As used herein, “processor” and/or “processing module” means any type of computational circuit, such as but not limited to a microprocessor, a microcontroller, a controller, a complex instruction set computing (CISC) microprocessor, a reduced instruction set computing (RISC) microprocessor, a very long instruction word (VLIW) microprocessor, a graphics processor, a digital signal processor, or any other type of processor or processing circuit capable of performing the desired functions. In some examples, the one or more processors of the various embodiments disclosed herein can comprise CPU 210.

In the depicted embodiment of FIG. 2, various I/O devices such as a disk controller 204, a graphics adapter 224, a video controller 202, a keyboard adapter 226, a mouse adapter 206, a network adapter 220, and other I/O devices 222 can be coupled to system bus 214. Keyboard adapter 226 and mouse adapter 206 are coupled to a keyboard 104 (FIGS. 1-2) and a mouse 110 (FIGS. 1-2), respectively, of computer system 100 (FIG. 1). While graphics adapter 224 and video controller 202 are indicated as distinct units in FIG. 2, video controller 202 can be integrated into graphics adapter 224, or vice versa in other embodiments. Video controller 202 is suitable for refreshing a monitor 106 (FIGS. 1-2) to display images on a screen 108 (FIG. 1) of computer system 100 (FIG. 1). Disk controller 204 can control hard drive 114 (FIGS. 1-2), USB port 112 (FIGS. 1-2), and CD-ROM and/or DVD drive 116 (FIGS. 1-2). In other embodiments, distinct units can be used to control each of these devices separately.

In some embodiments, network adapter 220 can comprise and/or be implemented as a WNIC (wireless network interface controller) card (not shown) plugged or coupled to an expansion port (not shown) in computer system 100 (FIG. 1). In other embodiments, the WNIC card can be a wireless network card built into computer system 100 (FIG. 1). A wireless network adapter can be built into computer system 100 (FIG. 1) by having wireless communication capabilities integrated into the motherboard chipset (not shown), or implemented via one or more dedicated wireless communication chips (not shown), connected through a PCI (peripheral component interconnector) or a PCI express bus of computer system 100 (FIG. 1) or USB port 112 (FIG. 1).
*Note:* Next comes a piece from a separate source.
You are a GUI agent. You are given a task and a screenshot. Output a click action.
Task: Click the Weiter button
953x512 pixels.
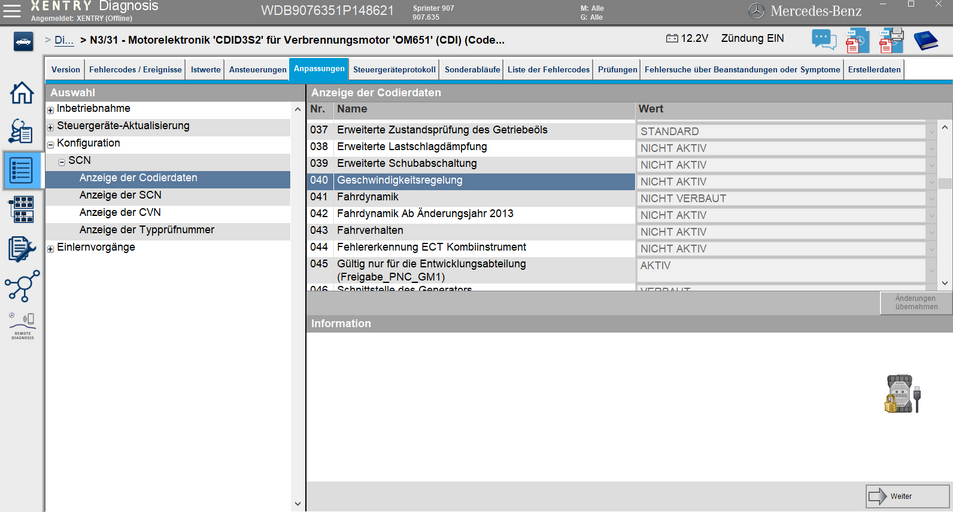point(907,496)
In other embodiments, network adapter 220 can comprise and/or be implemented as a wired network interface controller card (not shown).

Although many other components of computer system 100 (FIG. 1) are not shown, such components and their interconnection are well known to those of ordinary skill in the art. Accordingly, further details concerning the construction and composition of computer system 100 (FIG. 1) and the circuit boards inside chassis 102 (FIG. 1) are not discussed herein.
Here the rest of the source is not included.